[Opening Data shown section]
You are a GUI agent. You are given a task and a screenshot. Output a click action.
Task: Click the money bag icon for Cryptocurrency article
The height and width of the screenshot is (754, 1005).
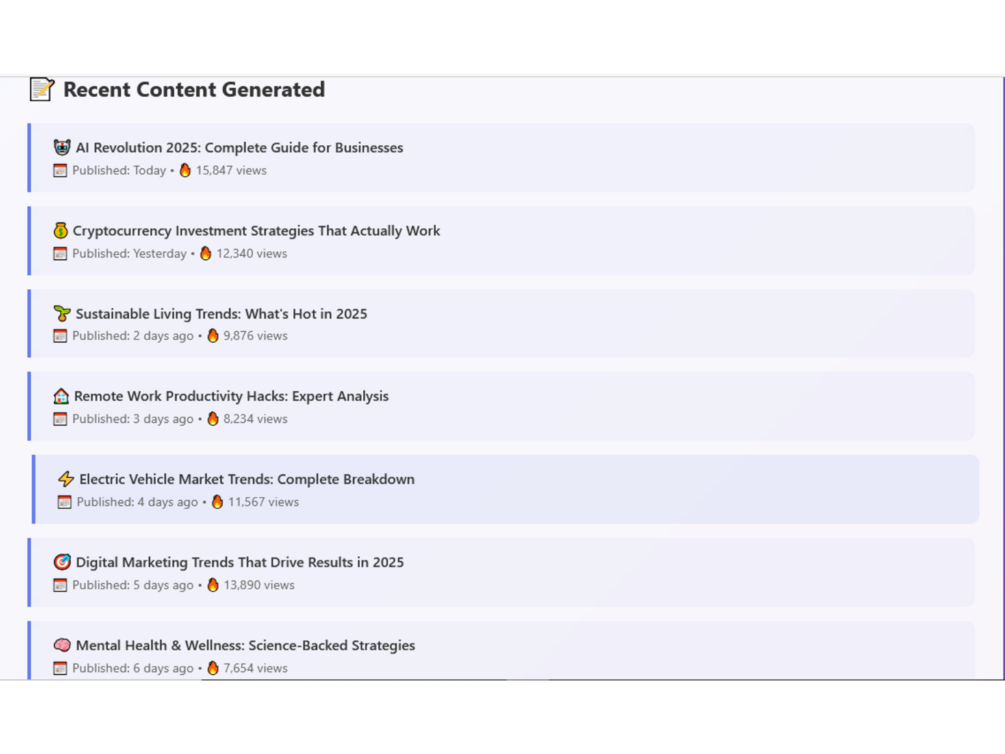pos(61,231)
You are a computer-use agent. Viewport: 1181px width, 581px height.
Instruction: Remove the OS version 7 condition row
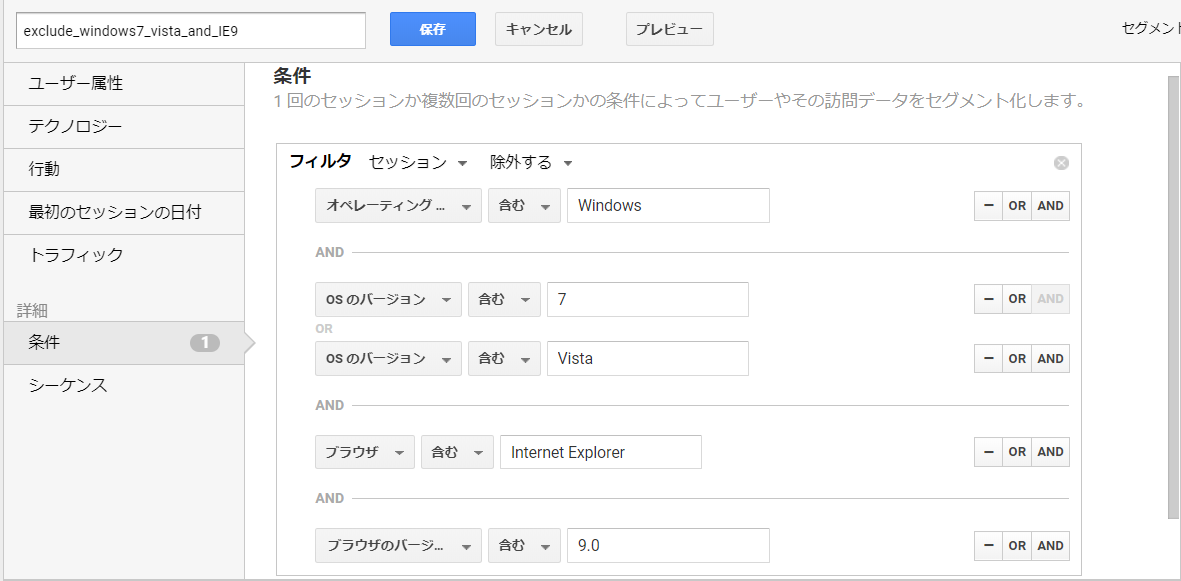pos(988,299)
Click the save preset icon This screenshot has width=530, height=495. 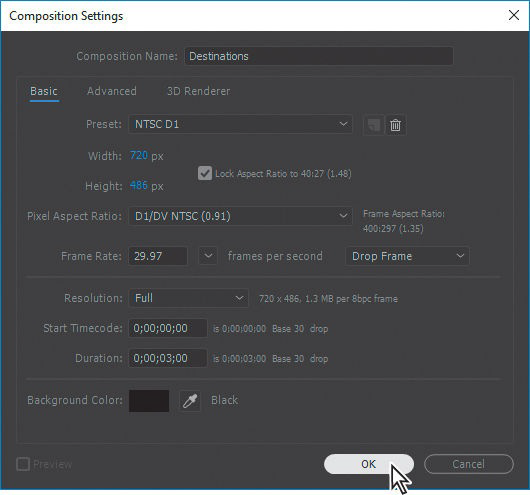[x=374, y=125]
[Closing Data shown section]
About this exercise »
Search the listing for the string "agent". Copy each line where it is found.

Solved problem »
You are a GUI agent. You are given a task and a screenshot. Output a click action.
You are a computer-use agent. Viewport: 1181px width, 581px height.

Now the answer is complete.